Conquest Rising doesn't pretend military is free. Every attack you launch costs you forces. Every attack you receive costs the attacker forces too. Plan accordingly.
The five units
- Troops — balanced ground infantry. Roughly equal offense and defense. The most flexible unit.
- Jets — offense-leaning. Excellent at striking, weak at holding. Used in standard, paratroop, and bombing attacks.
- Turrets — pure defense. Never participate in attacks; they only protect you.
- Tanks — heavy. Strong on both attack and defense. Expensive to build and to upkeep.
- Spies — invisible. They don't fight in battles, but they run intelligence and sabotage operations and protect you from incoming spy ops.
Training units
You train units by spending turns on the Build Military action. Allocate a weight to each unit type — those weights determine the proportion of industrial-complex output that goes to each unit. The actual quantity produced depends on your industrial complex count, your population production multiplier, and your industrial technology.
Build Military turns also recover readiness, and they roll for missile production if you've researched enough warfare tech.
Private market shortcut
Especially early in the season, the private market is faster than industrial production. You spend cash directly and get units instantly — no turns, no waiting for buildings. The trade-off is price: the private market is more expensive per unit than producing your own. See the Market page for when each makes sense.
Readiness
Readiness is a single percentage that tracks how much fight your army has left. Every attack you launch drains some readiness. It recovers over time and faster when you spend Build Military turns. Low readiness reduces your effective strength on both attack and defense — at very low readiness, you're basically defenseless.
Upkeep
Every unit you own costs money to maintain each tick — except spies, which are basically free. Military bases reduce the upkeep cost. Higher military technology lowers it further. Government also matters — some governments have meaningfully cheaper upkeep than others.

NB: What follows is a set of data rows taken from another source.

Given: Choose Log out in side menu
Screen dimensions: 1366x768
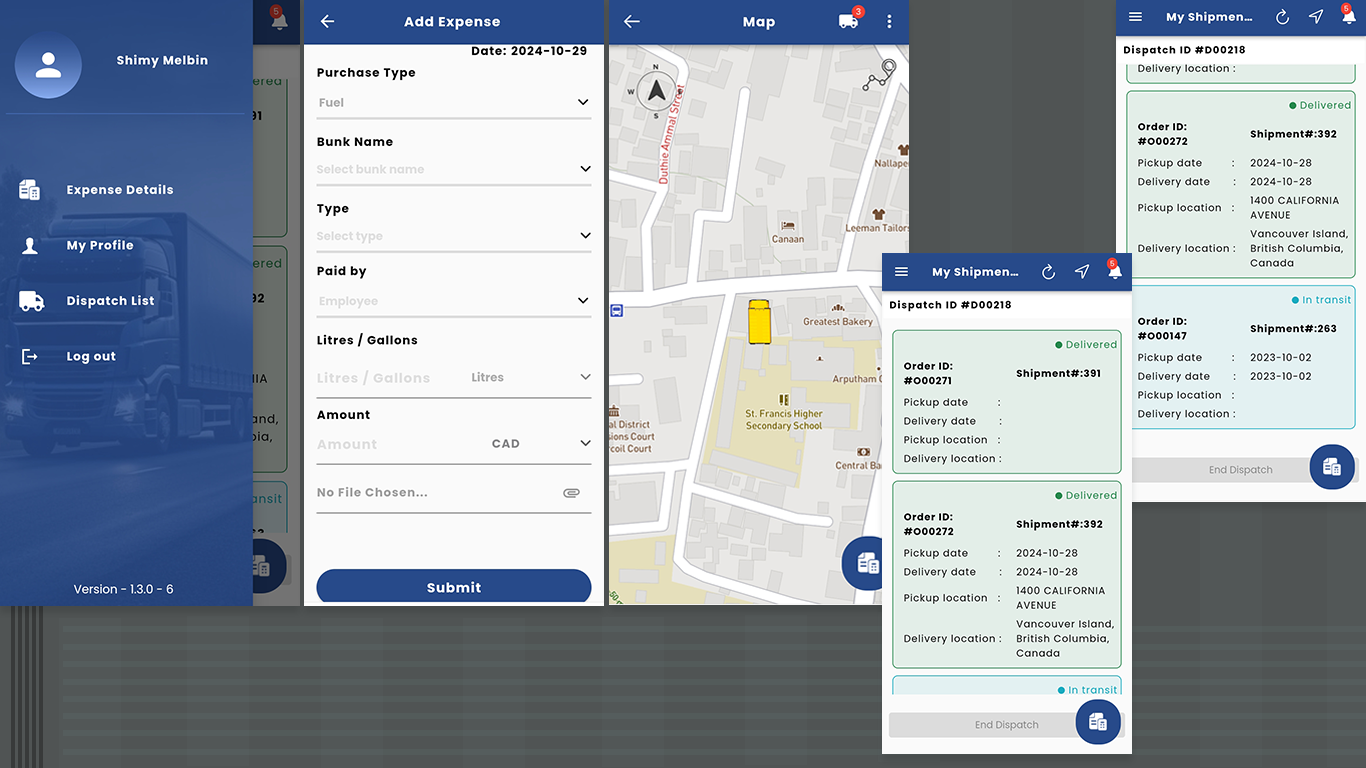Looking at the screenshot, I should click(x=91, y=357).
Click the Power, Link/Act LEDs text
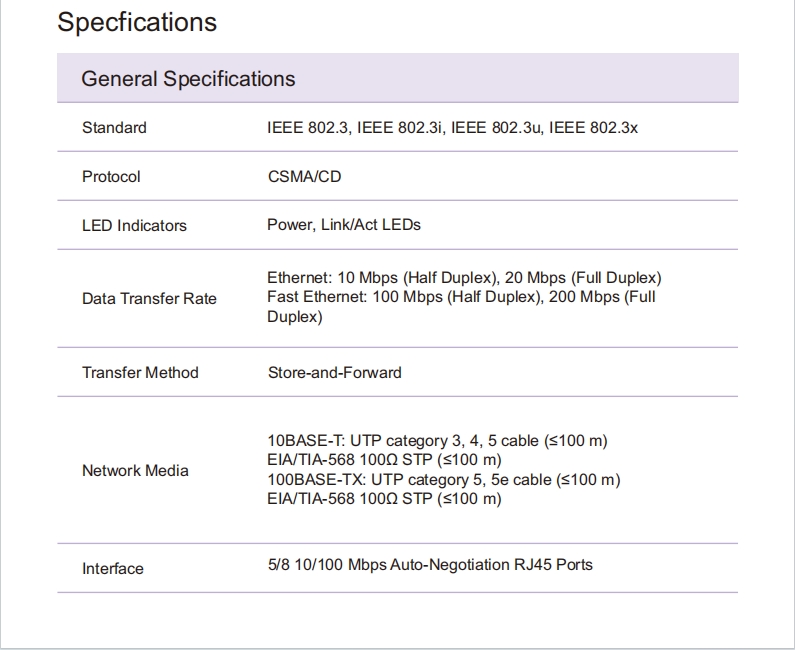 [344, 225]
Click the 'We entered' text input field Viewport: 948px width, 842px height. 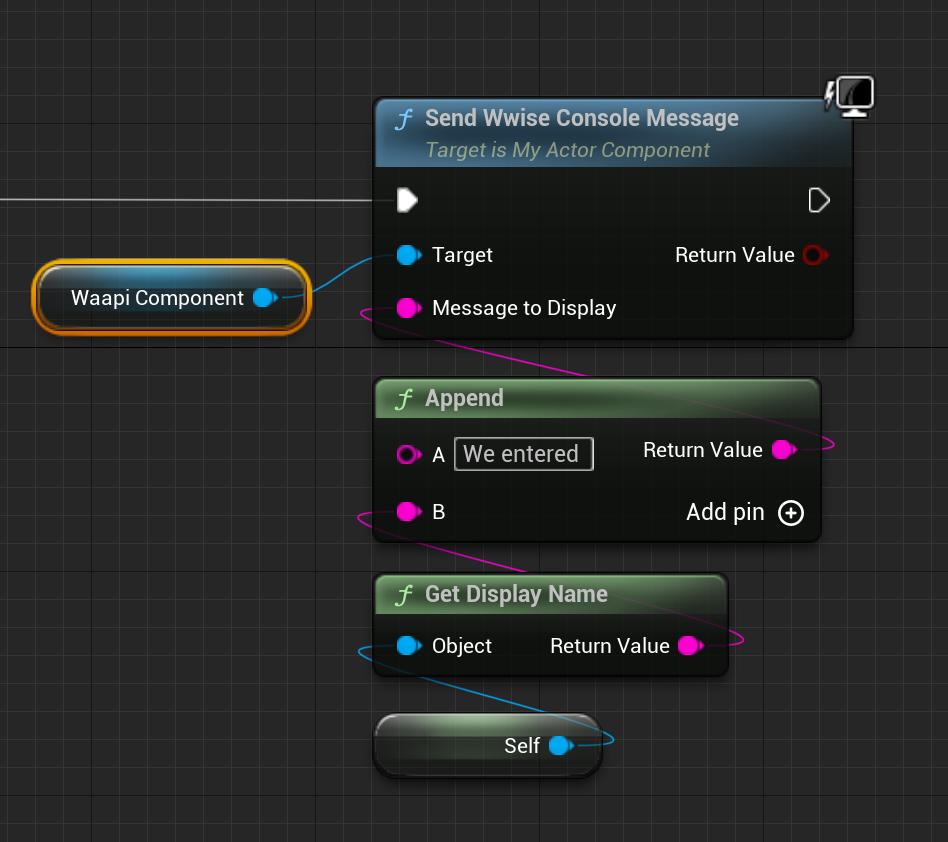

Big armies are expensive to keep. Many seasoned players run a leaner standing force and surge military production right before a planned attack window. Others run a heavy permanent army to scare attackers off. Both work.
Missiles
Four missile types unlock as you research warfare technology:
- Chemical missiles — anti-population payload. Kill civilians, slow the target's economy.
- Cruise missiles — anti-military payload. Damage units and drain readiness.
- EMP missiles — disrupt the target's systems.
- Nuclear missiles — the heaviest payload. Hard to come by, devastating to receive.
Missiles don't roll automatically — you need warfare tech for the chance to produce one during a Build Military turn, and a higher level for the chance to produce the bigger payloads. Stockpiled missiles wait in your arsenal until you fire them. They are not affected by readiness. They are affected by the defender's SDI tech, which can intercept incoming missiles before they land.
War Room
The War Room screen (linked from your dashboard) shows readiness, GDI status, your missile arsenal, your active wars, and the history of every attack you've launched or received. It's the central place to plan and audit your military.